There we were in tight black cafes, smoking out our lungs and feeling the stars burn holes in our eyes. We had a few conversations that dragged across the concrete between us, small and meaningless sentences that we would both forget. I remembered I hated you. I remembered I hated myself for loving you. I wanted nothing more than to leave you alone and to get myself walking down that highway towards a new direction in my life, something that would not tie me down anymore.
A beautifully painted limo pulls up on the side of the road. It is something the likes of which I have never seen and the short squat driver calls us over. He shoots sparks of pure terror from behind his eyes, wearing a driver's cap backwards and a black trench coat. He calls to us; he is requesting me, the street painter who is in the paper, to meet his boss, He who paints with Souls of the Living.
I have never heard of such a figure in my notebooks and social squabbling. We get inside with six other people and dash off into the distance. We pass ghosts in the tunnels at breakneck speed, going faster, past wheat fields, corn mazes, chalk outlined clouds grasping the moonlight. We are on a slick surface, screeching along the guardrail. I get the feeling I am all ran over, going to be sick. I cannot help but sit there motionless, staring at these people all dressed up, waiting to see the one they call He who paints with Souls of the Living.
In one violent moment, we came to a halt, in front of his house in the old rural country. My head is dizzy; I see images of my own heart, hopeless and marred, smoke and flames, tired and abandoned in the heap of the wheat fields. It is a cinema classic playing in my head as I walk through the open doors of the house of He who paints with Souls of the Living with you, and you would not even hold my hand.
One by one, the driver calls in each critic, each fan, and each patiently waiting art collecter to the back room. Once they're called, they do not return. I turn to you and plead that we should leave, but you keep telling me to stop being so selfish and to think of the big picture and then I am the next to go in.
He who paints with Souls of the Living is working at a pristine white desk, with a small watercolour brush in his hands. He does not even glance up from his work, just keeps on working, intricate reds and purples swirling in a stench of blood and flesh.
"The street painter. I have heard many things about you, but I have heard you are not happy at all. Why is that? You paint. You paint to be happy and you must do so even though it may come at great risk or harm to others. Can't you see what I do? Do you think it stops me?"

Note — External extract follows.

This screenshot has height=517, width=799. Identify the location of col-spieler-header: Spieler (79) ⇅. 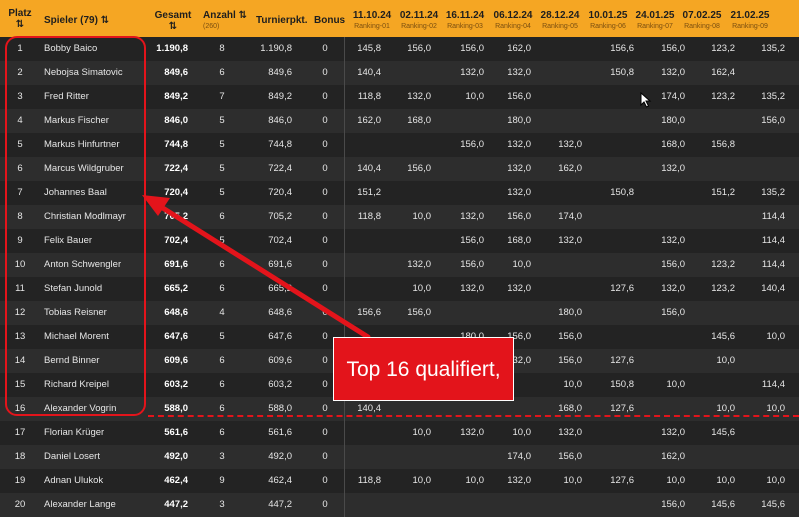
(76, 20).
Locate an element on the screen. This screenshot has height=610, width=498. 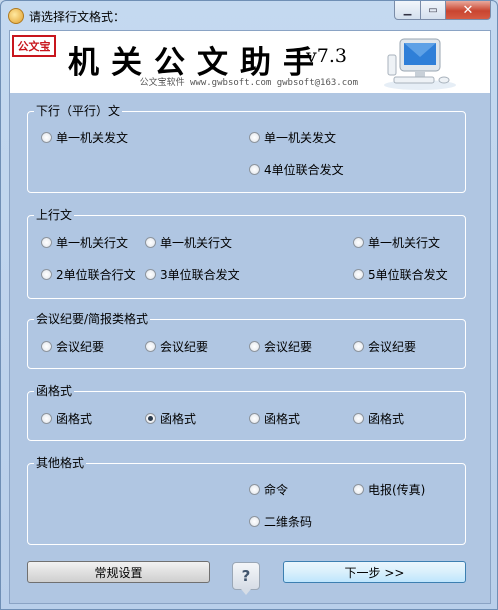
group-letter: 函格式 函格式 函格式 函格式 函格式 is located at coordinates (246, 412).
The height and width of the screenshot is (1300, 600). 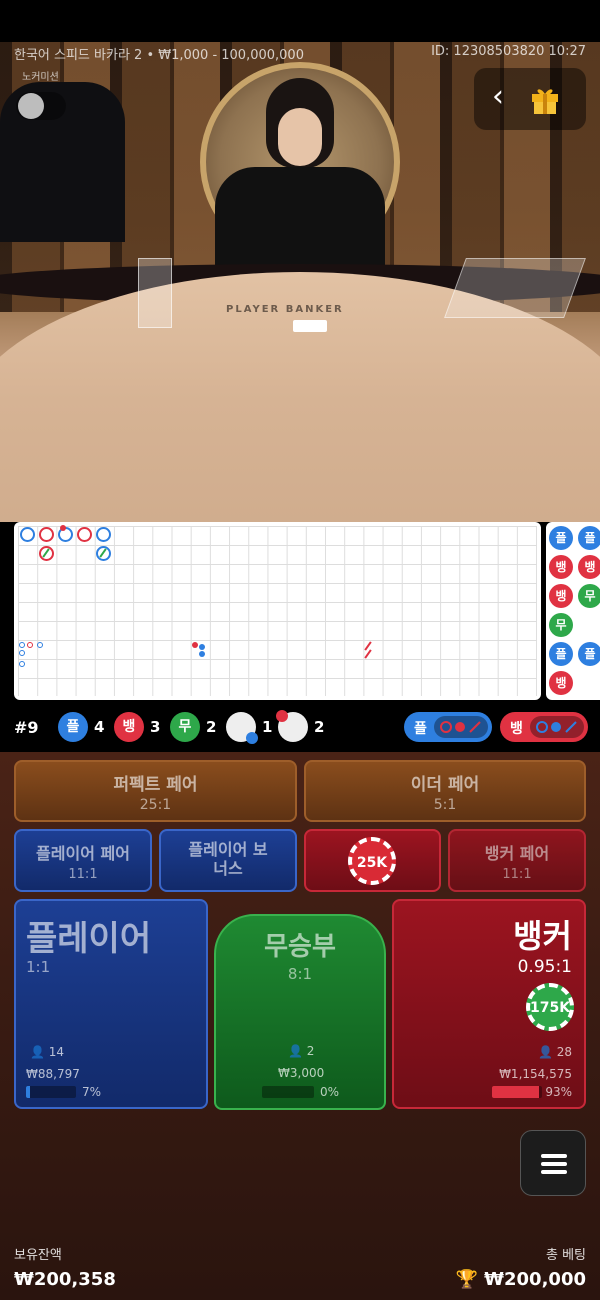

I see the cat is serious. I stand firm, hands at my side, head straight, shoulders back. I take a deep breath now; I breathe all the way in.
"I am willing to die."
He looks up from his work for the first time: his deep black eyes feel for frostbite in the far thumping of my heart. I see that He is also willing to die.
He puts his head down and goes back to his painting.
He did not glance back at all.
I look past him, see a horrible stain of blood, and flesh trailing from the room in the distance. I take three steps back, then out the door and I did not wait for you to catch up. I ran into that field, heading for the road, searching for the highway through the blurring tears in my eyes.
I am still looking for ghosts on the road that look like streetlights, home lights, helicopters and fire trucks. I cannot seem to find my way back.
I fall into a nearby gutter. I am under a great weight; my eyes are blind and I lie in darkness.